▶ **Records supplied**
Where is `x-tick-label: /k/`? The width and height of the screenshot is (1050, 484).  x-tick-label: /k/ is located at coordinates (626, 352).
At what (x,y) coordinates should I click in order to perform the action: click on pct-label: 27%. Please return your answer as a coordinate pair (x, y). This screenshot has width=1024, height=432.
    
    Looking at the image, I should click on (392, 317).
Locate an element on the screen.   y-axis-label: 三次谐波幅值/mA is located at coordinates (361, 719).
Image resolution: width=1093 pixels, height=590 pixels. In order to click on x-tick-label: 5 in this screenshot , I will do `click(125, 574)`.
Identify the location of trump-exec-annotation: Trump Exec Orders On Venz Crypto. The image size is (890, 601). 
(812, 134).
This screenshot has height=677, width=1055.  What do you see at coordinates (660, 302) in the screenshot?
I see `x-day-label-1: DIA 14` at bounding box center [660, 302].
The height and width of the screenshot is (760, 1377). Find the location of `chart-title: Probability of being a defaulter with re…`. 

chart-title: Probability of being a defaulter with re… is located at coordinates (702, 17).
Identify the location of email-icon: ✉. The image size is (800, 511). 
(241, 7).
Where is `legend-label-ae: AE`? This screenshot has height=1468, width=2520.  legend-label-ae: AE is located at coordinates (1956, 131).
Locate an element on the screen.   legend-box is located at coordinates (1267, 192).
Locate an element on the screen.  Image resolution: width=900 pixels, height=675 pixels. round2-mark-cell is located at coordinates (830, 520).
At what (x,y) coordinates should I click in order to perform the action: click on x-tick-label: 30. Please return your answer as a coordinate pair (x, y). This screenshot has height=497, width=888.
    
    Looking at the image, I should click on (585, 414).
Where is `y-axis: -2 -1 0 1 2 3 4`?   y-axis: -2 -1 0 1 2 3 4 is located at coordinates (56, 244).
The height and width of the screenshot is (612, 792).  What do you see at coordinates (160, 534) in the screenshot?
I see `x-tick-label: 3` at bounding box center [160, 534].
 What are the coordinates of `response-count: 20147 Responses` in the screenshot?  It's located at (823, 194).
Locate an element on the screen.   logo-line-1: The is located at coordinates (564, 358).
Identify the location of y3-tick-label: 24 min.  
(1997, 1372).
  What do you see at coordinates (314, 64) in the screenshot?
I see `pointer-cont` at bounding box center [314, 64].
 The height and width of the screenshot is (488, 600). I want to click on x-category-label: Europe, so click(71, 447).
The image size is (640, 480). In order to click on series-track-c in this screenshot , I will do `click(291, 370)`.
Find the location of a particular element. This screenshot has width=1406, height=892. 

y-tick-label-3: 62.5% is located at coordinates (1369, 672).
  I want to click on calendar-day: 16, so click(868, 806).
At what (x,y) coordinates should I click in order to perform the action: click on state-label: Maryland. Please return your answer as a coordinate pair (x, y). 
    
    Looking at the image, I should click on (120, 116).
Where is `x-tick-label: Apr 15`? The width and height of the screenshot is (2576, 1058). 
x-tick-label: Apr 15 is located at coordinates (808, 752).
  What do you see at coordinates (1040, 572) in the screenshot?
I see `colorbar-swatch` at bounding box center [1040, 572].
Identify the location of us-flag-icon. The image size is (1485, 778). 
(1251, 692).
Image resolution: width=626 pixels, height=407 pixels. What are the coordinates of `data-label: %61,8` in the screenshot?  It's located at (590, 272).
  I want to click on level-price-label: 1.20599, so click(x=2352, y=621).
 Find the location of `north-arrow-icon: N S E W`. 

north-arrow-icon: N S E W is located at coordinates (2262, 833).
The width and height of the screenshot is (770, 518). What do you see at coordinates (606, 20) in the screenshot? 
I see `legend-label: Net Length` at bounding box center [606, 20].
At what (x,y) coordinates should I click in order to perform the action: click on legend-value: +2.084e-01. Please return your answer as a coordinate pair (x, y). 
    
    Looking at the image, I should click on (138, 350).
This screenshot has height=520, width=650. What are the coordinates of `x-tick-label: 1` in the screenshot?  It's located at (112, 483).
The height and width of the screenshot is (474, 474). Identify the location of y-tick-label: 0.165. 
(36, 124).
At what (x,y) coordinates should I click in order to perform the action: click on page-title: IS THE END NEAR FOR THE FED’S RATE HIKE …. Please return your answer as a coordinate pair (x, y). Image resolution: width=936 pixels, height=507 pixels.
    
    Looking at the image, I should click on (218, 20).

▶ **Written task**
Extract every line of the entries above that contains the word "arrow", matching its capitalization exactly.

▶ **Result of this exercise**
 Find the location of `north-arrow-icon: N S E W`. 
north-arrow-icon: N S E W is located at coordinates (2262, 833).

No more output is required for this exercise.